BEGIN
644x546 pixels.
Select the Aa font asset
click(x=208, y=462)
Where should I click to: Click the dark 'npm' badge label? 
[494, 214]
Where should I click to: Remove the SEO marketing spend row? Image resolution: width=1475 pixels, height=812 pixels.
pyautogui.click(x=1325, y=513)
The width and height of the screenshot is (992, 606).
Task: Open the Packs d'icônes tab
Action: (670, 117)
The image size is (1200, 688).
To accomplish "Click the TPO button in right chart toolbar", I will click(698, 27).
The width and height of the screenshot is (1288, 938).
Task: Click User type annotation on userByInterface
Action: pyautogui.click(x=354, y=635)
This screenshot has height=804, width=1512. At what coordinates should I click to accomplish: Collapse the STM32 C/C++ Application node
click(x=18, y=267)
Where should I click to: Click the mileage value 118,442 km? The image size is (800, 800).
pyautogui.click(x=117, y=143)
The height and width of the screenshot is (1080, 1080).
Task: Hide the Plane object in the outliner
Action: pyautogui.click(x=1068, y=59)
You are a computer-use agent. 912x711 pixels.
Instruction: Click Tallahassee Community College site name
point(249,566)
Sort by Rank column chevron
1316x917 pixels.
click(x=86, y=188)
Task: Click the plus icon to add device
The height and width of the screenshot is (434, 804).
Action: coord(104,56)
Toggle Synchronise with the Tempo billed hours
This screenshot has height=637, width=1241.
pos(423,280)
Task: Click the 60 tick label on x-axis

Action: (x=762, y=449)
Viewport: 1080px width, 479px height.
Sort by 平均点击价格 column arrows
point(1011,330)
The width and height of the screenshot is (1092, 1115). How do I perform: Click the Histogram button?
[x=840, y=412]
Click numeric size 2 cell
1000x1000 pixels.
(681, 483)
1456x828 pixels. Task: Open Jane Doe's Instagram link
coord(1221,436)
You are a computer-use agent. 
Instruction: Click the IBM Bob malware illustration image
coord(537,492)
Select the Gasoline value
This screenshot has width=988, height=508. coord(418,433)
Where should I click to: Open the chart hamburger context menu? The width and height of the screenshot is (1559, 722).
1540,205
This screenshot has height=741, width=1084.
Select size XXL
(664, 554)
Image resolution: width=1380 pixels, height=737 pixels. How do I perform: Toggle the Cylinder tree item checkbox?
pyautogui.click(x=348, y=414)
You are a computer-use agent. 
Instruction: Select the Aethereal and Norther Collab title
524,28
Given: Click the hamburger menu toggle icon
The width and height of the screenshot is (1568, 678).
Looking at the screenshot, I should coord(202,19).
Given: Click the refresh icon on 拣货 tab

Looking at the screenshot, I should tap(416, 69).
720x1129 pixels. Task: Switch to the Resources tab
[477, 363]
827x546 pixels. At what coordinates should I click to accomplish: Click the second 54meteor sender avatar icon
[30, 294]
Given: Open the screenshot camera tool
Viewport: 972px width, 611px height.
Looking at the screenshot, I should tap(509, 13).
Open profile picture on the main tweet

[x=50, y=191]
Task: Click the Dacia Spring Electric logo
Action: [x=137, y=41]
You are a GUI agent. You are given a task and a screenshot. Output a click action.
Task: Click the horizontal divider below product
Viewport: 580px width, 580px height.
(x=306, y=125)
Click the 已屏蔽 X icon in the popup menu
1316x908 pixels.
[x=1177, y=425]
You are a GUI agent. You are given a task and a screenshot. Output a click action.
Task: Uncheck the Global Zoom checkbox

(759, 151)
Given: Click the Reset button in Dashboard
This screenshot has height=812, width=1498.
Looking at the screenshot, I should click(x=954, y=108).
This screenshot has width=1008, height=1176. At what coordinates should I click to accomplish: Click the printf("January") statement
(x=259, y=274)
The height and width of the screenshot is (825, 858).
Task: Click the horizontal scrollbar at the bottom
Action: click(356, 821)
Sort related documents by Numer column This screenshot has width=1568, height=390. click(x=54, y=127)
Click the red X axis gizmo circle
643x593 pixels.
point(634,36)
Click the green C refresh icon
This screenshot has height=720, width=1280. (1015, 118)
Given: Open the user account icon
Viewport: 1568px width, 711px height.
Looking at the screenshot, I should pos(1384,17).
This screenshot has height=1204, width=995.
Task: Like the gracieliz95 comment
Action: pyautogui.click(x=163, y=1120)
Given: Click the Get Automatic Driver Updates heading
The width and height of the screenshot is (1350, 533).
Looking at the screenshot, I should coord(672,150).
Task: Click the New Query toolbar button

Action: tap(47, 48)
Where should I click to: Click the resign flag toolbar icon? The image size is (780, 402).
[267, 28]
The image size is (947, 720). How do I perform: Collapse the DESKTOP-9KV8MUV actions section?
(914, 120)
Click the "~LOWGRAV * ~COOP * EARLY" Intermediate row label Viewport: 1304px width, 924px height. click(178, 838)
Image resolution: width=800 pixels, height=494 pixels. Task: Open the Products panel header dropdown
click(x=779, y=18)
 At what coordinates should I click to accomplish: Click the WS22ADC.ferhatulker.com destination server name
END
EXERCISE: Everything in the listing above should be restated exactly.

FINAL ANSWER:
644x546 pixels.
Select the Aa font asset
click(x=208, y=462)
Where should I click to: Click the dark 'npm' badge label? 
[494, 214]
Where should I click to: Remove the SEO marketing spend row? Image resolution: width=1475 pixels, height=812 pixels.
pyautogui.click(x=1325, y=513)
The width and height of the screenshot is (992, 606).
Task: Open the Packs d'icônes tab
Action: (670, 117)
The image size is (1200, 688).
To accomplish "Click the TPO button in right chart toolbar", I will click(698, 27).
The width and height of the screenshot is (1288, 938).
Task: Click User type annotation on userByInterface
Action: pyautogui.click(x=354, y=635)
This screenshot has height=804, width=1512. At what coordinates should I click to accomplish: Collapse the STM32 C/C++ Application node
click(x=18, y=267)
Where should I click to: Click the mileage value 118,442 km? The image size is (800, 800).
pyautogui.click(x=117, y=143)
The height and width of the screenshot is (1080, 1080).
Task: Hide the Plane object in the outliner
Action: pyautogui.click(x=1068, y=59)
You are a computer-use agent. 912x711 pixels.
Instruction: Click Tallahassee Community College site name
point(249,566)
Sort by Rank column chevron
1316x917 pixels.
click(x=86, y=188)
Task: Click the plus icon to add device
The height and width of the screenshot is (434, 804).
Action: coord(104,56)
Toggle Synchronise with the Tempo billed hours
This screenshot has height=637, width=1241.
pos(423,280)
Task: Click the 60 tick label on x-axis

Action: (x=762, y=449)
Viewport: 1080px width, 479px height.
Sort by 平均点击价格 column arrows
point(1011,330)
The width and height of the screenshot is (1092, 1115). How do I perform: Click the Histogram button?
[x=840, y=412]
Click numeric size 2 cell
1000x1000 pixels.
(681, 483)
1456x828 pixels. Task: Open Jane Doe's Instagram link
coord(1221,436)
You are a computer-use agent. 
Instruction: Click the IBM Bob malware illustration image
coord(537,492)
Select the Gasoline value
This screenshot has width=988, height=508. coord(418,433)
Where should I click to: Open the chart hamburger context menu? The width and height of the screenshot is (1559, 722).
1540,205
This screenshot has height=741, width=1084.
Select size XXL
(664, 554)
Image resolution: width=1380 pixels, height=737 pixels. How do I perform: Toggle the Cylinder tree item checkbox?
pyautogui.click(x=348, y=414)
You are a computer-use agent. 
Instruction: Select the Aethereal and Norther Collab title
524,28
Given: Click the hamburger menu toggle icon
The width and height of the screenshot is (1568, 678).
Looking at the screenshot, I should coord(202,19).
Given: Click the refresh icon on 拣货 tab

Looking at the screenshot, I should tap(416, 69).
720x1129 pixels. Task: Switch to the Resources tab
[477, 363]
827x546 pixels. At what coordinates should I click to accomplish: Click the second 54meteor sender avatar icon
[30, 294]
Given: Open the screenshot camera tool
Viewport: 972px width, 611px height.
Looking at the screenshot, I should tap(509, 13).
Open profile picture on the main tweet

[x=50, y=191]
Task: Click the Dacia Spring Electric logo
Action: [x=137, y=41]
You are a GUI agent. You are given a task and a screenshot. Output a click action.
Task: Click the horizontal divider below product
Viewport: 580px width, 580px height.
(x=306, y=125)
Click the 已屏蔽 X icon in the popup menu
1316x908 pixels.
[x=1177, y=425]
You are a GUI agent. You are given a task and a screenshot. Output a click action.
Task: Uncheck the Global Zoom checkbox

(759, 151)
Given: Click the Reset button in Dashboard
This screenshot has height=812, width=1498.
Looking at the screenshot, I should click(x=954, y=108).
This screenshot has width=1008, height=1176. At what coordinates should I click to accomplish: Click the printf("January") statement
(x=259, y=274)
The height and width of the screenshot is (825, 858).
Task: Click the horizontal scrollbar at the bottom
Action: click(356, 821)
Sort related documents by Numer column This screenshot has width=1568, height=390. click(x=54, y=127)
Click the red X axis gizmo circle
643x593 pixels.
point(634,36)
Click the green C refresh icon
This screenshot has height=720, width=1280. (1015, 118)
Given: Open the user account icon
Viewport: 1568px width, 711px height.
Looking at the screenshot, I should pos(1384,17).
This screenshot has height=1204, width=995.
Task: Like the gracieliz95 comment
Action: pyautogui.click(x=163, y=1120)
Given: Click the Get Automatic Driver Updates heading
The width and height of the screenshot is (1350, 533).
Looking at the screenshot, I should coord(672,150).
Task: Click the New Query toolbar button

Action: tap(47, 48)
Where should I click to: Click the resign flag toolbar icon? The image size is (780, 402).
[267, 28]
The image size is (947, 720). How do I perform: Collapse the DESKTOP-9KV8MUV actions section?
(914, 120)
Click the "~LOWGRAV * ~COOP * EARLY" Intermediate row label Viewport: 1304px width, 924px height. click(178, 838)
Image resolution: width=800 pixels, height=494 pixels. Task: Open the Products panel header dropdown
click(x=779, y=18)
 At what coordinates should I click to accomplish: Click the WS22ADC.ferhatulker.com destination server name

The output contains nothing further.